* [Gestellte Aufgabe 1]
Gib aus dem Text über die jugendlichen Flüchtlinge wortgetreu den Abschnitt wieder, der mit den Worten „Duldung, Duldung, Abschiebung“ einsetzt und nach den Worten „- werden abgeschoben.“ endet.
* [Gestellte Aufgabe 2]
Für welche Zeiträume erhalten die meisten jungen Menschen laut dem Text über die jugendlichen Flüchtlinge ihre Duldungen?
* [Gestellte Aufgabe 3]
Schreibe den Text über die jugendlichen Flüchtlinge im Anschluss an seinen letzten Satz weiter.

* [Textabschnitt]
Anders als in vielen anderen Jugend-Einrichtungen wohnen die Flüchtlinge bei Globus allein oder zu zweit - in ganz normalen Wohnungen. Vormittags gehen sie zum Sprachkurs oder in die Schule, nachmittags können sie ins Gemeinschaftshaus kommen. Dort wird gemeinsam gekocht, gekickert oder gesurft.

Duldung, Duldung, Abschiebung

Lettmann und seine Kollegen begleiten die Jugendlichen auch bei Behörden-Terminen. Zu den unangenehmeren Dingen gehören die Termine bei der Ausländerbehörde. Denn hier erfahren viele der entwurzelten Kinder, dass sie auch in Deutschland wahrscheinlich nicht bleiben können. "Die Perspektive ist sehr unklar. Es gibt junge Menschen, die ein besseres Aufenthaltsrecht bekommen, die meisten bekommen aber so genannte Duldungen für einen oder drei Monate, die werden dann immer wieder verlängert."

Bis die Jugendlichen 18 Jahre alt sind. Dann bekommen sie vielleicht politisches Asyl, vielleicht eine weitere Duldung - oder und das ist die wahrscheinlichere Variante - werden abgeschoben.

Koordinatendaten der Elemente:
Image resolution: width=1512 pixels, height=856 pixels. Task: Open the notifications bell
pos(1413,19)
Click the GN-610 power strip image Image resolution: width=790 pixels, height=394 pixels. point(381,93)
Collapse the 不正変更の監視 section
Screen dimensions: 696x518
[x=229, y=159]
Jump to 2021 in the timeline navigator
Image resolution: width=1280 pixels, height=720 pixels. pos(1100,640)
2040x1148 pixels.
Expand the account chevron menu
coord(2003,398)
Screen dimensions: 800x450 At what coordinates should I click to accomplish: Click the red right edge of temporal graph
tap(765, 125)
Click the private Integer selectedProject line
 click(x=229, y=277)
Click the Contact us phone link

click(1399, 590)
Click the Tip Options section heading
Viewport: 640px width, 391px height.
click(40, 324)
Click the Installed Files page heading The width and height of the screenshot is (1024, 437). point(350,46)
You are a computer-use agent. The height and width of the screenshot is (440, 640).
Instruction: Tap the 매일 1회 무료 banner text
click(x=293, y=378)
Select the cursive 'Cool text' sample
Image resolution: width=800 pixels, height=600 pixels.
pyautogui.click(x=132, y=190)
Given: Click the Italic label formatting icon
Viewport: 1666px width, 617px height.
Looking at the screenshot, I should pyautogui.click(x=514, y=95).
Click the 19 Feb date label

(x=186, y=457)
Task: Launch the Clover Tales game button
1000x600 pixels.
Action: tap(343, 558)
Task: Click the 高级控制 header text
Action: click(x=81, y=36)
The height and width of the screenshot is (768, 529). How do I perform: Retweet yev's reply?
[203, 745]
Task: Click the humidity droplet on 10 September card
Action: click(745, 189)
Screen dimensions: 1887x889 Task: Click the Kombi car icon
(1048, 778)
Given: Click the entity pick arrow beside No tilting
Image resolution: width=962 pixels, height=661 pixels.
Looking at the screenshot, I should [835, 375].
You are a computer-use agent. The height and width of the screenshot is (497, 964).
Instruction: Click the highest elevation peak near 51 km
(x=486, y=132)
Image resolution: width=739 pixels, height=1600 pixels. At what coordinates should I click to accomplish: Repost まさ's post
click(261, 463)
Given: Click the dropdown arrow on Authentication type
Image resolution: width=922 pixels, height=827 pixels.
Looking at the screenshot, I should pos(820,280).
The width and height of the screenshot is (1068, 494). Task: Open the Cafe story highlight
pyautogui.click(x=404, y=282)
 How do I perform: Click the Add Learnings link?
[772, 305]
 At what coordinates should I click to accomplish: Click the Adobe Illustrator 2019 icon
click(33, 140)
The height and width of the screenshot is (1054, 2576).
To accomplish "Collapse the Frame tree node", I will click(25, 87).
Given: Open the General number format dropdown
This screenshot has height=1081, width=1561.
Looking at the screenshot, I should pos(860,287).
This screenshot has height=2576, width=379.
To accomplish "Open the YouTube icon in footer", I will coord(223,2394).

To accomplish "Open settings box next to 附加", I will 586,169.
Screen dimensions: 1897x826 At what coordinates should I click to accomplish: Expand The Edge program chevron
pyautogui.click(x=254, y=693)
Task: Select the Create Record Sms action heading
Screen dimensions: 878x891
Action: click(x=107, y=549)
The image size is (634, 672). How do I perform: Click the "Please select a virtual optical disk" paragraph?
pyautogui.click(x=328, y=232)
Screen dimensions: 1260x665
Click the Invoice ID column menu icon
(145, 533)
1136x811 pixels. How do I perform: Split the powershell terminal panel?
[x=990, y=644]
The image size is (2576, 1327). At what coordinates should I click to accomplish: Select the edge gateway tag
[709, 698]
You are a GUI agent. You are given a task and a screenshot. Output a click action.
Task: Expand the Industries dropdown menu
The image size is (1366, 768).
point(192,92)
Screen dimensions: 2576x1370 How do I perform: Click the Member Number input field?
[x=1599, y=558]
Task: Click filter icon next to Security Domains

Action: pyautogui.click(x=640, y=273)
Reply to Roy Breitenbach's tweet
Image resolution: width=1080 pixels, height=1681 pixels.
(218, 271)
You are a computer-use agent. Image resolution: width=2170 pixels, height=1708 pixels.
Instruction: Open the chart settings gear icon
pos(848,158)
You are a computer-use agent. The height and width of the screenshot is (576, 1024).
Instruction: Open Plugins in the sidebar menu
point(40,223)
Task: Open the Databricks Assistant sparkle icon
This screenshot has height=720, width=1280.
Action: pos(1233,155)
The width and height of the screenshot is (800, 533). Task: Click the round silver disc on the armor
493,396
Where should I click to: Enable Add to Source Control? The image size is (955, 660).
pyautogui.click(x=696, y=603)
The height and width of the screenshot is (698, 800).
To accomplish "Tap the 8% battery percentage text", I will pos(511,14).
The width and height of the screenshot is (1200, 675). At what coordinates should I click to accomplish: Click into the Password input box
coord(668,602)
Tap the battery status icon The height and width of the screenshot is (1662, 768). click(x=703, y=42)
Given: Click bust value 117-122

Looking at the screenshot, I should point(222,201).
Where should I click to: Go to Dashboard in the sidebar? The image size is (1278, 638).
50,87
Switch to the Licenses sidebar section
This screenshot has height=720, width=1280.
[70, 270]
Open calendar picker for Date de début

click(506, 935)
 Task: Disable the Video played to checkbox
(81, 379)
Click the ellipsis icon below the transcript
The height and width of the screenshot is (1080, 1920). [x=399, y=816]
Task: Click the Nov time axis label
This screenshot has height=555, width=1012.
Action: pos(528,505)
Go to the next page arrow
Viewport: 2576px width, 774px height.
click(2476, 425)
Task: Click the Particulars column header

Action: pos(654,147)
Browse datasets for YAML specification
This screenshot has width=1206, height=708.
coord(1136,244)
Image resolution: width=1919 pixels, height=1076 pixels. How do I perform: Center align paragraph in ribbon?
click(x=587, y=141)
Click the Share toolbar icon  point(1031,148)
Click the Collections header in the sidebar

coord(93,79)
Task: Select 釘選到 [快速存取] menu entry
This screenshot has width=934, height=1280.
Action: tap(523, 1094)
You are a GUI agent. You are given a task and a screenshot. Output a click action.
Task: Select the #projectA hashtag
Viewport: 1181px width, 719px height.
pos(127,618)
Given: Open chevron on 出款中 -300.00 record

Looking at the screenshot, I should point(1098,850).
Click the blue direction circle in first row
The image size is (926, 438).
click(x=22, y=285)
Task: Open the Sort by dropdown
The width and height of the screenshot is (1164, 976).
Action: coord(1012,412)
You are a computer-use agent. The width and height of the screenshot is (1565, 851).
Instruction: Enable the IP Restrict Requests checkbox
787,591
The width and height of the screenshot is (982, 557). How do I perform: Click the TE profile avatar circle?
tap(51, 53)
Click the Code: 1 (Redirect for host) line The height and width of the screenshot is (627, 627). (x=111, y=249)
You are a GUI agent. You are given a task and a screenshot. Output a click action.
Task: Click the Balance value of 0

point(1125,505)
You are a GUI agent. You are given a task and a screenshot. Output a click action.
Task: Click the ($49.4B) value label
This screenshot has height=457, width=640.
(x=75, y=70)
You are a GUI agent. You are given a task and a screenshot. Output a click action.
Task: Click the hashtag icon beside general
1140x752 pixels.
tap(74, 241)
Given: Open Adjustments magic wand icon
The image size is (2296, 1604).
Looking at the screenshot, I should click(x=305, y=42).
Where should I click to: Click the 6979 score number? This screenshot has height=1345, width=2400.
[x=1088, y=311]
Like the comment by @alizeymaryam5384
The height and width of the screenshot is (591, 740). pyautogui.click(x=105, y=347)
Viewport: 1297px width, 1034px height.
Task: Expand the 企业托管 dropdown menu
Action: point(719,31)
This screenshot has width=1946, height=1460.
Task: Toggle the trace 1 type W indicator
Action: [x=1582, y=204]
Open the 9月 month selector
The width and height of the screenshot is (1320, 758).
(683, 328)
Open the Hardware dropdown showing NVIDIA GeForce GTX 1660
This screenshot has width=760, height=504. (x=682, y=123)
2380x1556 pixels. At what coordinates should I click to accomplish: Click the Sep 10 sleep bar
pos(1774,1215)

* [Antwort zur Aufgabe 1]
Duldung, Duldung, Abschiebung

Lettmann und seine Kollegen begleiten die Jugendlichen auch bei Behörden-Terminen. Zu den unangenehmeren Dingen gehören die Termine bei der Ausländerbehörde. Denn hier erfahren viele der entwurzelten Kinder, dass sie auch in Deutschland wahrscheinlich nicht bleiben können. "Die Perspektive ist sehr unklar. Es gibt junge Menschen, die ein besseres Aufenthaltsrecht bekommen, die meisten bekommen aber so genannte Duldungen für einen oder drei Monate, die werden dann immer wieder verlängert."

Bis die Jugendlichen 18 Jahre alt sind. Dann bekommen sie vielleicht politisches Asyl, vielleicht eine weitere Duldung - oder und das ist die wahrscheinlichere Variante - werden abgeschoben.

* [Antwort zur Aufgabe 2]
Für einen oder drei Monate.

* [Antwort zur Aufgabe 3]
Gemeinschaftsraum von Globus e.V. (Foto: DW)
Gemeinschaftsraum von Globus e.V.Bild: DW/Götzke

Bis zum 18. Lebensjahr bleibt die Unsicherheit. "Es ist für sie schwierig, Sinn darin zu sehen, zur Schule zu gehen, auszuhalten, auch wenn man nicht weiß, wie lange bin ich hier. Manche schaffen das und sind bemüht, einen Schulabschluss zu erzielen, andere werden depressiv."

Bis jetzt sind alle Kinder, um die sich Lettmann und seine Kollegen kümmern, jünger als 18 Jahre. Denn den Verein Globus gibt es erst seit knapp zwei Jahren. "Die ersten werden im Oktober 18 und dann wird es diese traurigen Geschichten geben, dass wir Abschied nehmen müssen und wo ich dann sage, schade, dass das Potenzial verschenkt wird."